## Textauszug
★ ★ ★

Briefe aus der Quarantäne (6): Das Frühlingswetter und der Nebel der Betäubung
Mailand (18. März) – Mittwoch, der elfte Tag im Ausnahmezustand. Im Deutschlandfunk höre ich: Der Präsident des Weltärzteverbandes Frank Ulrich Montgomery hält Ausgangssperren für kein geeignetes Mittel im Kampf gegen Coronavirus. Italien habe gezeigt, dass das nicht funktioniere. Man schüttelt nur noch mit dem Kopf. Gerade Italien zeigt, dass es funktioniert.
Die Ansteckungen in dem Bereich der Provinz Lodi südlich Mailand, in denen als erstes eine zona rossa mit absoluter Ausgangssperre eingerichtet worden war, gehen immer weiter zurück. In der gesamten Lombardei steigen sie noch – aber „nur“ noch linear nicht mehr expotentiell. Doch auch das lineare Wachstum bringt die Krankenhäuser weiter in Not. Die volkstümliche Weisheit am Zeitungskiosk: Es liefen immer noch viel zu viele Menschen draußen herum, meint Massimo.
Wie im Wartezustand
Kein Wunder, bei dem Frühlingswetter. In offenen Parkanlagen, die nicht eingezäunt sind, sonnen sich Menschen, treiben Sport. Doch die Stimmung bleibt gedrückt. Alberto Rollo, Autor und Verlagslektor, schreibt in der Repubblica: „Die Aussicht, in einem überwachten Staat zu leben, verbreitet sich über das Land wie ein kaum wahrzunehmender Nebel, der bremsend, fast betäubend wirkt, als ob wir uns im Wartezustand befänden.“
Der Journalist und Schriftsteller Paolo Rumiz aus Triest hält ein Diario della quarantena. Der Zivilschutz, heißt es im Tagebuch, komme mit seinen Durchsagen von Lautsprecherwagen aus bis in abgelegene Weiler des Karsts. „Düstere Echos im Wald. Worte wie ‚Es ist strengstens verboten’ verschrecken Rebhuhn und Reh. Ich fürchte, dass nur die Angst die Menschen begreifen lässt.“
Der Dramaturg Stefano Massini, künstlerischer Leiter des Piccolo Teatro, hat ein „Alphabet der Ansteckung“ geschrieben. Zum Beispiel A come Angoscia. ( = Furcht, Beklemmung): „Die Angst – italienisch paura – ist eine außergewöhnliche Waffe, die Mutter Natur uns gegeben hat, um einer objektiven Gefahr vorzubeugen.“ Angst habe man vor etwas, was man sehen könne. Angoscia, die Furcht, die Beklemmung dagegen sei das konfuses Gefühl, in einer Falle zu stecken. „Sie entsteht aus der Blindheit, der Verwirrung, aus dem ‚es könnte sein, vielleicht, wer weiß, kein Szenarium ist auszuschließen’. Es hebe die Hand, wer sich diesem Fall zugehörig fühlt.“
Die Schlange vor der Esselunga rückt langsam voran. Die Leute halten einen größeren Abstand als gefordert. Drinnen im Supermarkt: Guck an, es gibt wieder Einmalhandschuhe.

★ ★ ★

## Quellenmaterial
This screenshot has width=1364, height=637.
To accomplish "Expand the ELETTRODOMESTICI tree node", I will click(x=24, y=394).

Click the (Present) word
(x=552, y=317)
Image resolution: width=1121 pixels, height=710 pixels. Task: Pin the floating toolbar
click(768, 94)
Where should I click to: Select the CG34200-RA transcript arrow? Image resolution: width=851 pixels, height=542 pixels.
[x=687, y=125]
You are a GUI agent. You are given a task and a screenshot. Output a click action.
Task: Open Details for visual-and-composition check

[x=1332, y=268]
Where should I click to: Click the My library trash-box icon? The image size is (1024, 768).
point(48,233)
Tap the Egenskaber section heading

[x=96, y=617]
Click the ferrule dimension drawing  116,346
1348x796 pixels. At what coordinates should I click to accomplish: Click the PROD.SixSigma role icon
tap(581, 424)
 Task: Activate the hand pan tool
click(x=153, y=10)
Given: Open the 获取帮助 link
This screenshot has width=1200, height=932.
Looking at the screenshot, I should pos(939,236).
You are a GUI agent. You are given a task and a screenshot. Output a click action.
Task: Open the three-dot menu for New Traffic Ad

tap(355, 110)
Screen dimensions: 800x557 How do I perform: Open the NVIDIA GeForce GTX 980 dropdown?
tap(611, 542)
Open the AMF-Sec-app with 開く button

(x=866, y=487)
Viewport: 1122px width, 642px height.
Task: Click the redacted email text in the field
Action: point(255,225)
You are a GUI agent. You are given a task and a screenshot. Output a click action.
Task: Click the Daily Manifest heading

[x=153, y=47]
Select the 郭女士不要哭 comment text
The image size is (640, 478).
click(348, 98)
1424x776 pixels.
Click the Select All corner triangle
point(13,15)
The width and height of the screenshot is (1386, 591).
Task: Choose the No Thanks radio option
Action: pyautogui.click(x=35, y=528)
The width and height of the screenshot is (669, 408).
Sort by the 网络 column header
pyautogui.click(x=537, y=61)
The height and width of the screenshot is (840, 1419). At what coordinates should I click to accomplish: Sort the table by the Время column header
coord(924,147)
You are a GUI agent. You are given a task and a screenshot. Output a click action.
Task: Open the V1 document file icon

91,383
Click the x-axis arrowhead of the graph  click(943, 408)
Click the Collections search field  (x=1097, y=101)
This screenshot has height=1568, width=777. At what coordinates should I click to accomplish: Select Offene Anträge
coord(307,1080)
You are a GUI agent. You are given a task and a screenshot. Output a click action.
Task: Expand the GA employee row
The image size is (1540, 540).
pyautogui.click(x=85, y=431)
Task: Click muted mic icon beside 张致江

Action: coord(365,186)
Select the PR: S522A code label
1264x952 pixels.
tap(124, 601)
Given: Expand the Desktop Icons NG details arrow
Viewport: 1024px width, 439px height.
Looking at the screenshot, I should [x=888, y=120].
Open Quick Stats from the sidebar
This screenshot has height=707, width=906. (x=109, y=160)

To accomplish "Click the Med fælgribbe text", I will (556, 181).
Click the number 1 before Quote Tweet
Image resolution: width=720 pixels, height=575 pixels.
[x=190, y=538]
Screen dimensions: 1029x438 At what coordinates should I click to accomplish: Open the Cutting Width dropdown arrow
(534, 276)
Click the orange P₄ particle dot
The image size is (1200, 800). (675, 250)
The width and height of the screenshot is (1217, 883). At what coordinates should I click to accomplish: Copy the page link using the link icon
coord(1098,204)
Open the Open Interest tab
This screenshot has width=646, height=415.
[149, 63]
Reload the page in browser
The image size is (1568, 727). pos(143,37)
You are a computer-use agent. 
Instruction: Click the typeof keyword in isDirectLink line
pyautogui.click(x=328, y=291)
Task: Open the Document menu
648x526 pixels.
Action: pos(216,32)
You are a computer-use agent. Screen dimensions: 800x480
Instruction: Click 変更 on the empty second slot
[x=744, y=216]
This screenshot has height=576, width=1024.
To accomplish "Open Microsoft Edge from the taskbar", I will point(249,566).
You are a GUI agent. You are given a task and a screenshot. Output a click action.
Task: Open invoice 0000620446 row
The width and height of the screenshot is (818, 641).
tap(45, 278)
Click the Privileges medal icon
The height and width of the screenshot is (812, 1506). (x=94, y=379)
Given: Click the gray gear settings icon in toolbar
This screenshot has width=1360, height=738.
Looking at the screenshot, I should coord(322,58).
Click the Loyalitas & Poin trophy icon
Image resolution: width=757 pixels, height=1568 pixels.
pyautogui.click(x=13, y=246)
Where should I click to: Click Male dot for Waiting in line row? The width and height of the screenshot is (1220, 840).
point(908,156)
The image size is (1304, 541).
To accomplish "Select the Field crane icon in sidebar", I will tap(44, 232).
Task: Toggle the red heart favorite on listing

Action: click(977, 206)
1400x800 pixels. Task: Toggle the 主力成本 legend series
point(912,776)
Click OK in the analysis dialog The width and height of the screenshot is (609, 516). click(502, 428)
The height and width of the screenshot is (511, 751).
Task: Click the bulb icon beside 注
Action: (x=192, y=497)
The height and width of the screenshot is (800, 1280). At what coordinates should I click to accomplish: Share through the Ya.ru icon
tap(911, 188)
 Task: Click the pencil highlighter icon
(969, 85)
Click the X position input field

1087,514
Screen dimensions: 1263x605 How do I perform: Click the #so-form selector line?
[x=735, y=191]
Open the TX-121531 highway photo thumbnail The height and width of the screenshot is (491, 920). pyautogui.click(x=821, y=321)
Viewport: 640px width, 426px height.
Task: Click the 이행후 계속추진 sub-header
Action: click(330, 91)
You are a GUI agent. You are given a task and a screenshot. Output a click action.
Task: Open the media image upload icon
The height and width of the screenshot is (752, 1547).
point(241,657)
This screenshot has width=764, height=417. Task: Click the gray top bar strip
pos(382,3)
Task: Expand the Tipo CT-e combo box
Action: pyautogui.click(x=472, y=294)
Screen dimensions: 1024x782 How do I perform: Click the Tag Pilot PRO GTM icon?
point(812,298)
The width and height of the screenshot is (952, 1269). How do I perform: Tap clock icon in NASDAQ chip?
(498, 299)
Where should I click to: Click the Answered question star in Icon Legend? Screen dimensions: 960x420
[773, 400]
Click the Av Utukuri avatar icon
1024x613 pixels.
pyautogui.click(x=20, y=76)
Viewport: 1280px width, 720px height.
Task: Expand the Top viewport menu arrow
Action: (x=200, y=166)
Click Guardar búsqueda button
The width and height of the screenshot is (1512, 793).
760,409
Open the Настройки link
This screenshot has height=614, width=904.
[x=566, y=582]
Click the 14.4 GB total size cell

★ ★ ★

## Aufgabe
Geben Sie aus dem Textauszug den Abschnitt wieder, der mit den Worten „Briefe aus der“ beginnt und mit „dass es funktioniert.“ endet. Tauschen Sie dabei „Italien“ gegen „Spanien“ aus.

## Ihre Antwort
Briefe aus der Quarantäne (6): Das Frühlingswetter und der Nebel der Betäubung
Mailand (18. März) – Mittwoch, der elfte Tag im Ausnahmezustand. Im Deutschlandfunk höre ich: Der Präsident des Weltärzteverbandes Frank Ulrich Montgomery hält Ausgangssperren für kein geeignetes Mittel im Kampf gegen Coronavirus. Spanien habe gezeigt, dass das nicht funktioniere. Man schüttelt nur noch mit dem Kopf. Gerade Spanien zeigt, dass es funktioniert.